I see that the docker image has the following:

github.com

nix-community/docker-nixpkgs/blob/50b4d08da770e0f7924053003fef1778a87c242f/images/nix/default.nix#L38-L48

    
      
          extraCommands = ''
            # for /usr/bin/env
            mkdir usr
            ln -s ../bin usr/bin
          
          
  # make sure /tmp exists
            mkdir -m 1777 tmp
          
          
  # need a HOME
            mkdir -vp root
          '';

Using the same trick as for /bin/cp appears to work, e.g.:

substituteInPlace foo.sh --replace '/usr/bin/env bash' $(type -p bash)

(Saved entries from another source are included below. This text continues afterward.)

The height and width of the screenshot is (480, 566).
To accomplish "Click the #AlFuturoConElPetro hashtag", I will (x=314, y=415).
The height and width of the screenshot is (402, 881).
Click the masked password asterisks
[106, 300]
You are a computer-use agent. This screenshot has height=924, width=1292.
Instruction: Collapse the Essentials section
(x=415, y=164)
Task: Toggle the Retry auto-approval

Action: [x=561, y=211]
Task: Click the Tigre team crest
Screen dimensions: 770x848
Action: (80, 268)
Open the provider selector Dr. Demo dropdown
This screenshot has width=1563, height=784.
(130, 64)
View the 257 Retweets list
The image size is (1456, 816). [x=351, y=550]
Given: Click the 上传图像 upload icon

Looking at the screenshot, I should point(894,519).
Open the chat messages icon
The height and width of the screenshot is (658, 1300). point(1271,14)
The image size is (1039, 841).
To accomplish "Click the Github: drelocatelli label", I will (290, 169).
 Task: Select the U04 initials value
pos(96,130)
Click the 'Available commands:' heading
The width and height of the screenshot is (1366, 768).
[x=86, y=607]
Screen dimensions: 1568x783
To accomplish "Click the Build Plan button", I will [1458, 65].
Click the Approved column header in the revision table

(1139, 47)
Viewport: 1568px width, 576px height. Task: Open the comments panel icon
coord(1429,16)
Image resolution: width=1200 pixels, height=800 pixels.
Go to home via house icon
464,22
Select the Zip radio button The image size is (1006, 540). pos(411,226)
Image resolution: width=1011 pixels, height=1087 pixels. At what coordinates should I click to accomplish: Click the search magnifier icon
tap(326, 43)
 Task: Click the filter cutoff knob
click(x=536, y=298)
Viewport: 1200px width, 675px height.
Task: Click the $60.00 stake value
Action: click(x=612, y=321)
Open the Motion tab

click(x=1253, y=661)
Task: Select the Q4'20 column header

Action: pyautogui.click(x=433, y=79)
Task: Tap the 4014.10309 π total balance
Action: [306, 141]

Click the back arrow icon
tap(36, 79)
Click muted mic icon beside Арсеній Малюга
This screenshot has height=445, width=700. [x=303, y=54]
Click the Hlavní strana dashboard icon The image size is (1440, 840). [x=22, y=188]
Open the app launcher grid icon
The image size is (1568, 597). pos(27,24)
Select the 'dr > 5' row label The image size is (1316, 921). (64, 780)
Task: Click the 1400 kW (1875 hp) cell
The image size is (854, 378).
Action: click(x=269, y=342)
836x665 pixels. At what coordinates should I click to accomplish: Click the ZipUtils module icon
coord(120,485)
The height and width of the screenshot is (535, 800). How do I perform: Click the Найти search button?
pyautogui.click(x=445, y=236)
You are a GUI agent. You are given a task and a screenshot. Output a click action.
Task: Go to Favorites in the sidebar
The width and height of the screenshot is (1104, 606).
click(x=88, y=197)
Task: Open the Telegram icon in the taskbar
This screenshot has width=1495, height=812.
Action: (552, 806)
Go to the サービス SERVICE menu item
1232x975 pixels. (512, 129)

gluonix · June 19, 2021, 12:27am

Using patchShebangs resolves the issue with:

/usr/bin/env: bad interpreter: No such file or directory

abathur · June 19, 2021, 12:45am

It’s the same basic issue, but there’s a shebang-specific function: patchShebangs.

You should be able to use patchShebangs <filename|dirname> depending on how broadly you want it to run.

I’m not sure about the docker image specifically, but nix-build will generally be more strict. It’ll ultimately come down to what is available in the sandbox.

When you use nix-shell, the existing environment is generally allowed in unless you also use the --pure flag. nix-shell is more focused on creating an environment for humans to iterate on packaging something, and it’s a pain to have to constantly exit and modify the shell to add packages for utilities the human needs to run but which aren’t otherwise package dependencies. Unfortunately, that extra wiggle room means you can have unspecified dependencies that are only working because outside paths are leaking in.

abathur · June 19, 2021, 12:46am

Ah. Beat me to the punch.

gluonix · June 19, 2021, 3:06am

Thanks for the explanations; that is useful. I am learning to use nix so it’s useful to read such explanations.